Ventilative cooling is the use of natural or mechanical ventilation to cool indoor spaces. The use of outside air reduces the cooling load and the energy consumption of these systems, while maintaining high quality indoor conditions; passive ventilative cooling may eliminate energy consumption. Ventilative cooling strategies are applied in a wide range of buildings and may even be critical to realize renovated or new high efficient buildings and zero-energy buildings (ZEBs). Ventilation is present in buildings mainly for air quality reasons. It can be used additionally to remove both excess heat gains, as well as increase the velocity of the air and thereby widen the thermal comfort range. Ventilative cooling is assessed by long-term evaluation indices. Ventilative cooling is dependent on the availability of appropriate external conditions and on the thermal physical characteristics of the building.

==Background==

In the last years, overheating in buildings has been a challenge not only during the design stage but also during the operation. The reasons are:
- High performance energy standards which reduce heating demand in heating dominated climates. Mainly refer to increase of the insulation levels and restriction on infiltration rates
- The occurrence of higher outdoor temperatures during the cooling season, because of the climate change and the heat island effect not considered at the design phase
- Internal heat gains and occupancy behavior were not calculated with accuracy during the design phase (gap in performance).
In many post-occupancy comfort studies overheating is a frequently reported problem not only during the summer months but also during the transitions periods, also in temperate climates.
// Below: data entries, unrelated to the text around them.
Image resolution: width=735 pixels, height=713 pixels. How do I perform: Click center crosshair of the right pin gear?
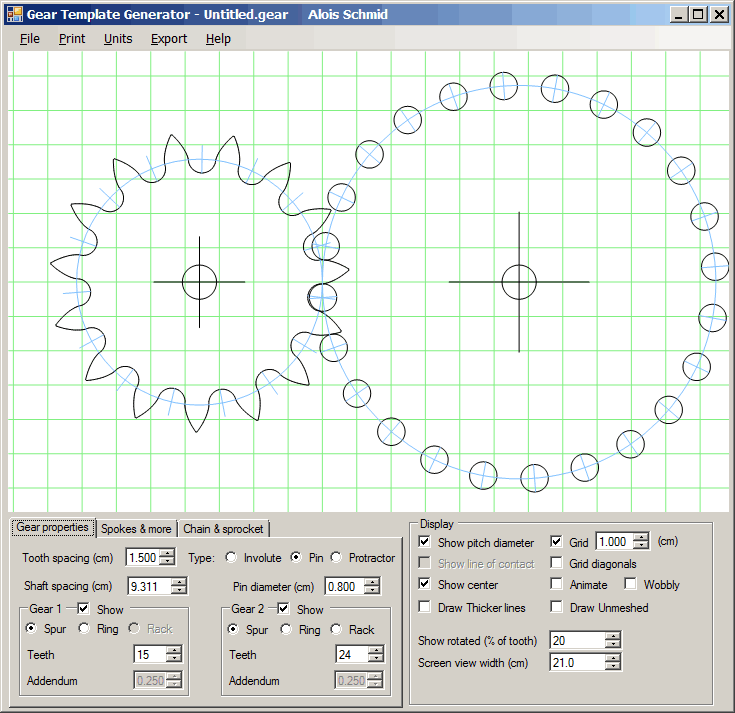pos(518,282)

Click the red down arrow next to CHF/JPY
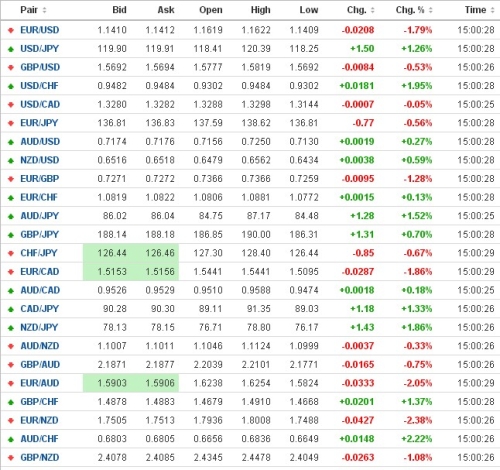click(x=11, y=253)
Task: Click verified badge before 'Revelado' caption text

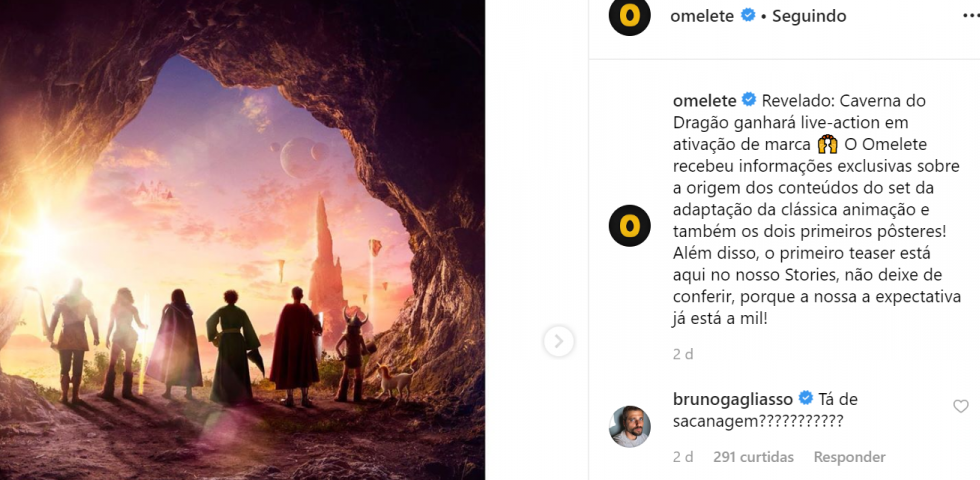Action: (x=749, y=100)
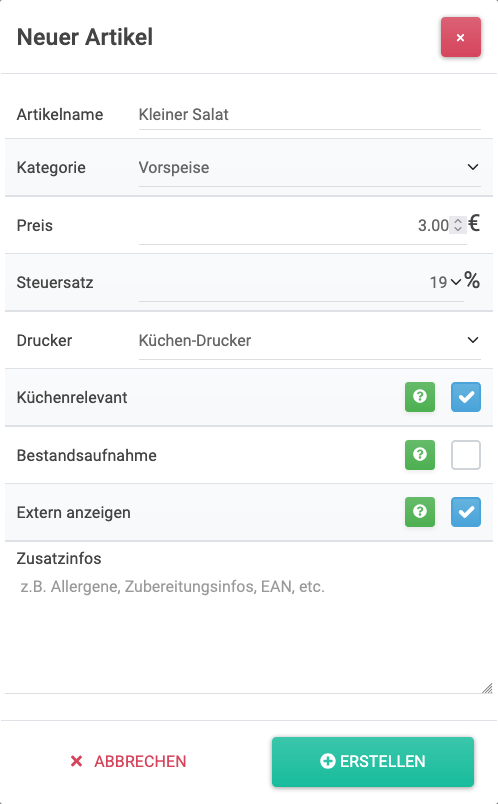This screenshot has height=804, width=498.
Task: Enable the Bestandsaufnahme checkbox
Action: click(x=466, y=455)
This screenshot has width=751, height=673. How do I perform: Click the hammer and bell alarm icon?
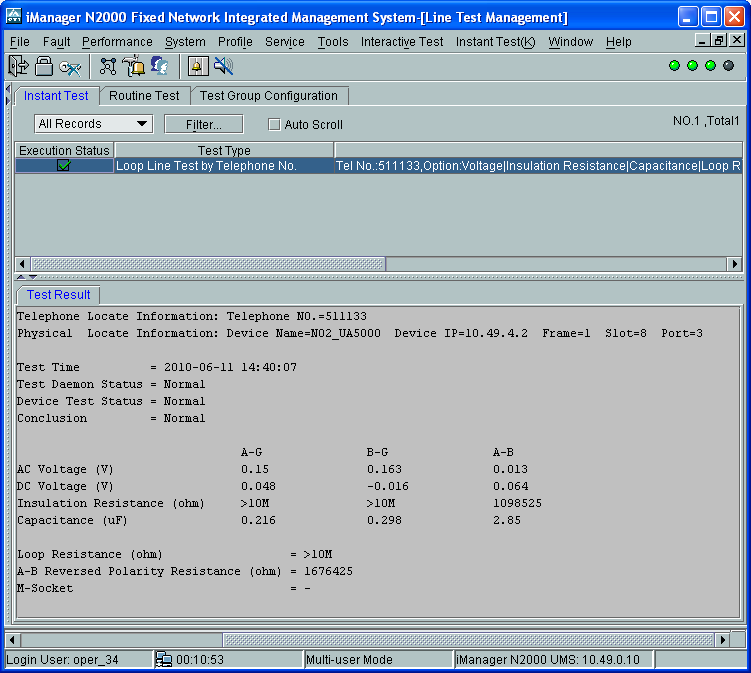(133, 66)
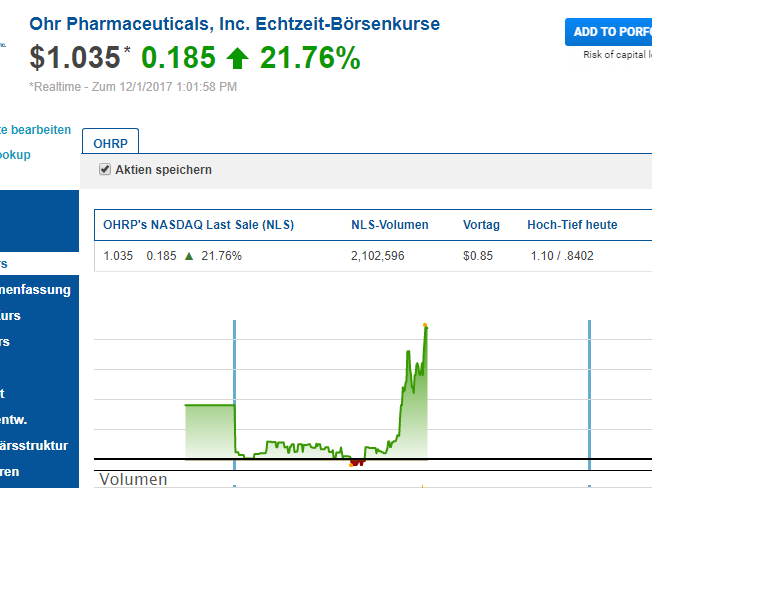Open the 'ookup' link in the left column
Image resolution: width=768 pixels, height=614 pixels.
point(16,155)
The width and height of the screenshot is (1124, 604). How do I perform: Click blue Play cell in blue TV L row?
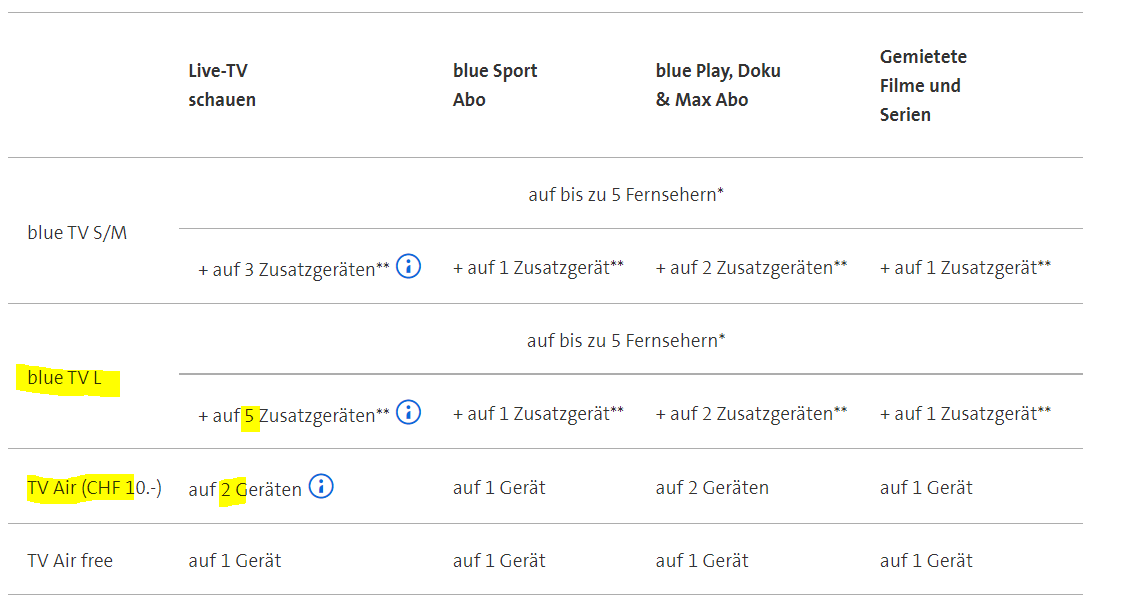tap(751, 414)
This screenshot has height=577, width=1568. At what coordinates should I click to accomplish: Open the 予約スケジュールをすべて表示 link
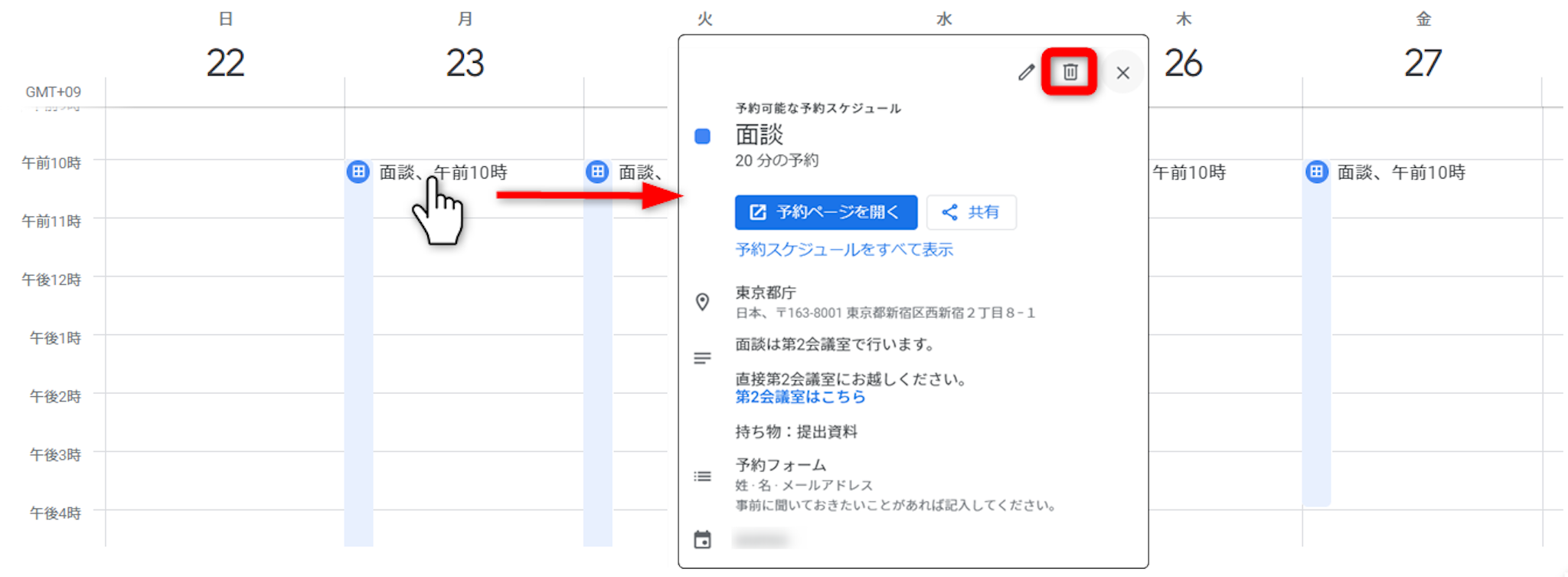[x=844, y=250]
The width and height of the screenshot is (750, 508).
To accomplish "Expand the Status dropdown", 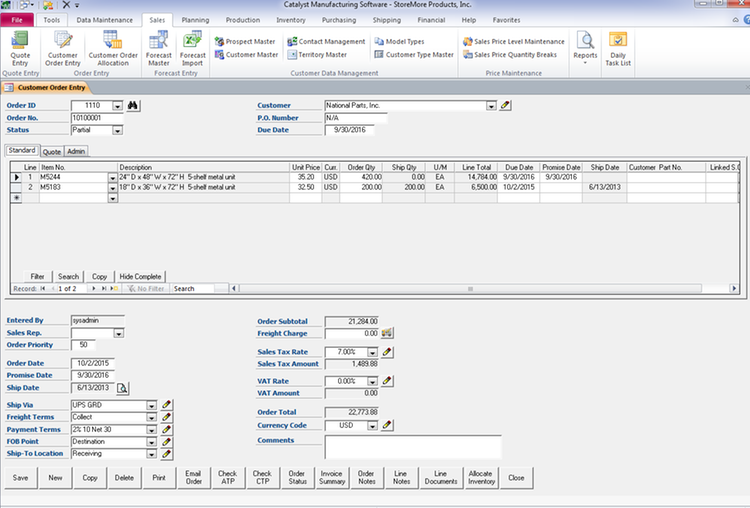I will 117,130.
==Potentials and limitations==

The effectiveness of ventilative cooling has been investigated by many researchers and has been documented in many post occupancy assessments reports. The system cooling effectiveness (natural or mechanical ventilation) depends on the air flow rate that can be established, the thermal capacity of the construction and the heat transfer of the elements. During cold periods the cooling power of outdoor air is large. The risk of draughts is also important. During summer and transition months outdoor air cooling power might not be enough to compensate overheating indoors during daytime and application of ventilative cooling will be limited only during the night period. The night ventilation may remove effectively accumulated heat gains (internal and solar) during daytime in the building constructions.
For the assessment of the cooling potential of the location simplified methods have been developed. These methods use mainly building characteristics information, comfort range indices and local climate data. In most of the simplified methods the thermal inertia is ignored.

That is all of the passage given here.